La crescita di consensi della Lega Nord ha creato, e sempre più creerà, tensioni forti dentro Forza Italia. Il Patto del Nazareno, assieme all’esplodere delle contraddizioni interne ad un movimento infine estemporaneo e inesperto come quello di Grillo, ha lasciato scoperto lo spazio dell’opposizione chiara e netta al governo. Salvini non ha perso tempo e ha incarnato le vesti, o le felpe, dell’Oppositore. Il deuteragonista, o meglio l’Antagonista all’Uomo solo al comando. La politica è questione di spazio e di tempo, o tempistica. Occupazione di spazi, e chi prima arriva meglio alloggia. I vuoti vengono riempiti e la politica ricorda sia la fisica sia la strategia militare, con il sottoinsieme della tattica. È su questa, la tattica, che ancora Renzi può provare a rimettere un po’ di calcina tra le pareti crepate della sua maggioranza. Il pressing sui dissidenti a Cinque Stelle ha questa finalità: colmare i vuoti provocati dalla minoranza PD, quella antirenziana. Ma l’exploit di Salvini, accelerato da due temi tornati alla ribalta come l’immigrazione e il consociativismo, quest’ultimo evidenziato dalle inchieste di “Mafia Capitale”, rende una consistente parte della deputazione di Forza Italia sensibile alla sirena dell’opposizione senza se e senza ma, e dunque alla rottura del Patto del Nazareno.

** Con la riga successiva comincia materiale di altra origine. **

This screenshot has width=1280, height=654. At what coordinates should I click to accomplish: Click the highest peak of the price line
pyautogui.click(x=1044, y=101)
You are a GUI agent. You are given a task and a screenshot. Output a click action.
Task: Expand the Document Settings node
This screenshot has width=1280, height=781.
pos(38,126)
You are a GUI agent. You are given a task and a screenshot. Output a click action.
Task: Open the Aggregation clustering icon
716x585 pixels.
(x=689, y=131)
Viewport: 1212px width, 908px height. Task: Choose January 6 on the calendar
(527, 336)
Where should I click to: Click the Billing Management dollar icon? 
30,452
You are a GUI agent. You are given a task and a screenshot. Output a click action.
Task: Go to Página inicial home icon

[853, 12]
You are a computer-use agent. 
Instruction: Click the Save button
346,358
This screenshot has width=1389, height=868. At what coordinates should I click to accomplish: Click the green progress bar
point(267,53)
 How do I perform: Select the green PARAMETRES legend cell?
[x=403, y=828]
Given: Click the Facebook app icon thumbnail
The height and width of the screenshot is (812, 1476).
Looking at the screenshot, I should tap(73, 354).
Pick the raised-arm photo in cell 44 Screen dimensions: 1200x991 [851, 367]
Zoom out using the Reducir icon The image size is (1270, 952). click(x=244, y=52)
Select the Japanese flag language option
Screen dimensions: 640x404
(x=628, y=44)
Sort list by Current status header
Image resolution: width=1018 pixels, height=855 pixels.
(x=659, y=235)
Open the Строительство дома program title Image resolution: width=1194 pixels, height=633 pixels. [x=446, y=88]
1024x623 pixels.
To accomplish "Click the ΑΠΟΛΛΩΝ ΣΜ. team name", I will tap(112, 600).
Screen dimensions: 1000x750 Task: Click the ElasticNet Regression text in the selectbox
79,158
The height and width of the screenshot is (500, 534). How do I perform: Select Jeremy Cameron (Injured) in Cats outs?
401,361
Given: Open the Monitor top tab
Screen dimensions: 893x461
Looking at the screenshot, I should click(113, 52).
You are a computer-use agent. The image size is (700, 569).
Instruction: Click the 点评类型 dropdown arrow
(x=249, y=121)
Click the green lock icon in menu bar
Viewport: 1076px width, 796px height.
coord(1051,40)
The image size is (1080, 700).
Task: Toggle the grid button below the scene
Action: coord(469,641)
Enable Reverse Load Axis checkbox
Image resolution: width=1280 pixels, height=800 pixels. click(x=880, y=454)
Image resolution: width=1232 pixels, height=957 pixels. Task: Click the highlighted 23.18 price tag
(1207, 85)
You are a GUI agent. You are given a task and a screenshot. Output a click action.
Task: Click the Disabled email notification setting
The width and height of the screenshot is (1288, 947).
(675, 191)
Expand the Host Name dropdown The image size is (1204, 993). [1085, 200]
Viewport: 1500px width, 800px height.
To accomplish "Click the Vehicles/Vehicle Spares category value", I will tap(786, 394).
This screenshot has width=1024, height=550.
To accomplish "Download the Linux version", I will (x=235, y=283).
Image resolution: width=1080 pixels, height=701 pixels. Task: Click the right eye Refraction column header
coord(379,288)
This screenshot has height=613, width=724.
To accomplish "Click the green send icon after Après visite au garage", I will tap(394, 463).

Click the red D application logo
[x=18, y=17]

Il ragionamento forzista è molto semplice, tutto strumentale e opportunistico, dunque politico: se continuiamo a dare spago a Renzi sostenendolo (e non solo sulle riforme, vedi ad esempio il caso del voto di sfiducia al ministro Alfano), rischiamo di ritrovarci nel 2017 o 2018 con il 5% di voti, se va bene. Questo il ragionamento che con ogni probabilità si sta insinuando tra le file del partito di Berlusconi. Giurare sul fatto che Forza Italia continui a lungo a non voler sentir parlare di elezioni anticipate diventa una scommessa sempre più rischiosa man mano che passano le settimane. In termini elettorali, un’alleanza elettorale tra Lega Nord e Forza Italia sul modello di quella del 1994 tra FI e MSI-AN, in cui sostanzialmente ci si dividono le aree di forza, tra Nord e Sud, non dovrebbe lasciare troppo sereno Renzi. Soprattutto perché Salvini si sta muovendo, a dispetto di quel che afferma la maggior parte degli osservatori, per catturare gran parte di quel voto cosiddetto “moderato” che Renzi ha indubbiamente catturato nel maggio scorso nelle elezioni europee, portando il PD al 40,8%. Il dinamismo leghista sta insomma spingendo Forza Italia verso l’uscita dal Patto del Nazareno. Tra parentesi, il recente scandalo capitolino ha ridato fiato al movimento di Grillo e ricompattato più di quanto si possa pensare la rappresentanza grillina in Parlamento. Dunque, la situazione si sta per riconfigurare come quella all’indomani del voto del febbraio 2013. Lo è sempre stata per numeri, al di là della scissione in FI e della nascita del NCD filogovernativo, ma adesso sta tornando anche quel clima di veti incrociati fra tre forze quasi equipollenti.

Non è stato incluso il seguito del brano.